While I wanted the Democrats to kick Lieberman out of his homeland security chair--for reasons relating to the potential malignant influence he would have on the Obama administration, not on the basis of "revenge"--Ezra Klein makes some good points about yesterday's vote:
Obama is counting votes, not prosecuting grudges. Lieberman's slingshot into the furthest reaches of the far right was always a sadly transparent reaction to his rejection by the left. Human beings do not enjoy criticism. They gravitate towards affirmation. If he can be flipped yet again, that's a far better outcome from the perspective of passing major pieces of legislation, even if it's not the most "just" outcome from a party perspective.
Regarding the potential for Hillary landing at State, Thomas Friedman provides some caution:
The important question, the answer of which is not at all clear to me, is about the only relationship that matters for a secretary of state — the kind of relationship he or she would have with the new president. My question: Is Obama considering Mrs.

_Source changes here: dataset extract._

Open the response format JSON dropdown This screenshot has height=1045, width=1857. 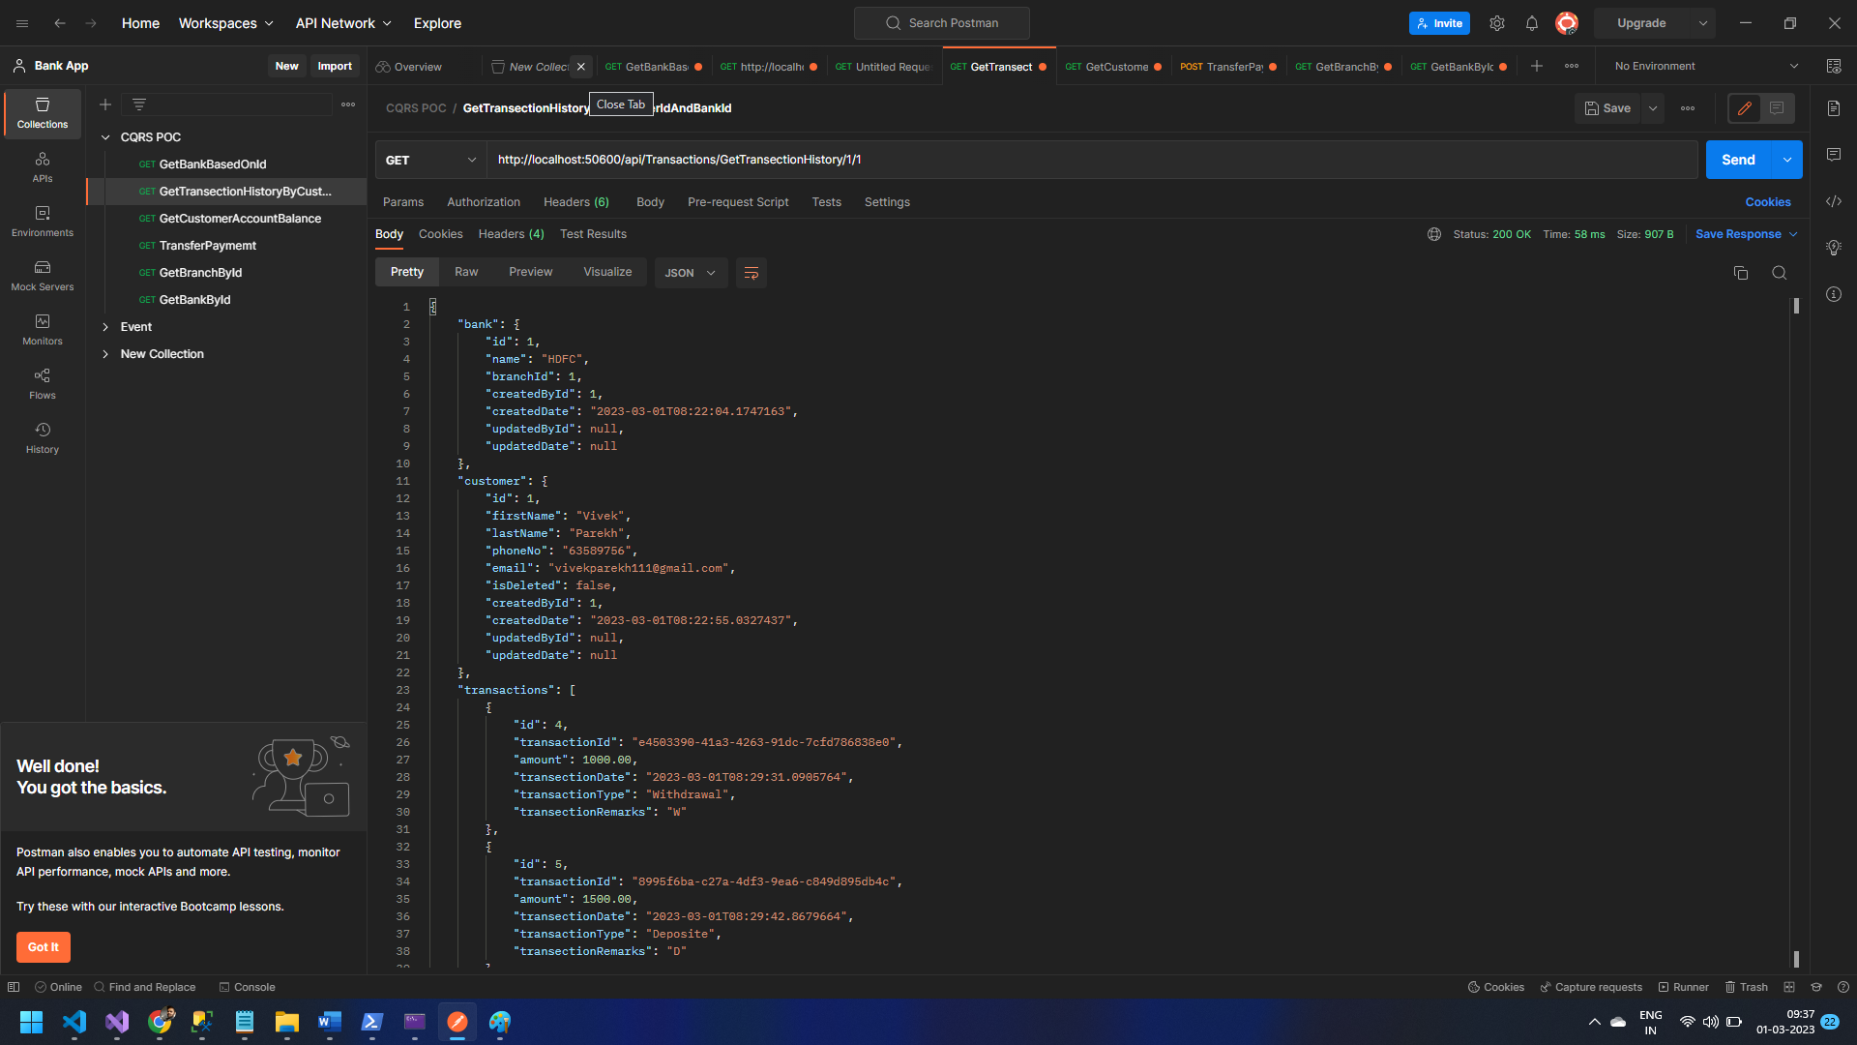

Clinton for this job in order to get her off his back or as a prelude to protecting her back?
(snip)
That backing is the most important requirement for a secretary of state to be effective. Frankly, Obama could appoint his dear mother-in-law as secretary of state, and if he let the world know she was his envoy, she would be more effective than any ex-ambassador who had no relationship with the president.
(snip)
Foreign leaders can spot daylight between a president and a secretary of state from 1,000 miles away. They know when they’re talking to the secretary of state alone and when they are talking through the secretary of state to the president. And when they think they are talking to the president, they sit up straight; and when they think they are talking only to the secretary of state, they slouch in their chairs. When they think they are talking to the president’s “special envoy,” they doze off in midconversation.
“It takes America’s friends and adversaries about five minutes to figure out who really speaks for the White House and who doesn’t,” wrote Aaron D. Miller, a former State Department Middle East adviser and the author of “The Much Too Promised Land.” “If a secretary of state falls into the latter category, he or she will have little chance of doing effective diplomacy on a big issue. More likely, they’ll be played like a finely tuned violin or simply taken for granted.”
(snip)
My question is whether a President Obama and a Secretary of State Clinton, given all that has gone down between them and their staffs, can have that kind of relationship, particularly with Mrs. Clinton always thinking four to eight years ahead, and the possibility that she may run again for the presidency. I just don’t know.
Every word that is said between them in public, and every leak, will be scrutinized for what it means politically and whether there is daylight. That is not a reason not to appoint Mrs. Clinton. But it is a reason for everyone around the president-elect to take a deep breath and ask whether they are prepared to have the kind of air-tight relationship with Mrs. Clinton that is required for effective diplomacy.
When it comes to appointing a secretary of state, you do not want a team of rivals.
This seems like a potentially critical issue to me. But as with Obama's intervention on behalf of Lieberman, I'm inclined to give Obama the benefit of the doubt.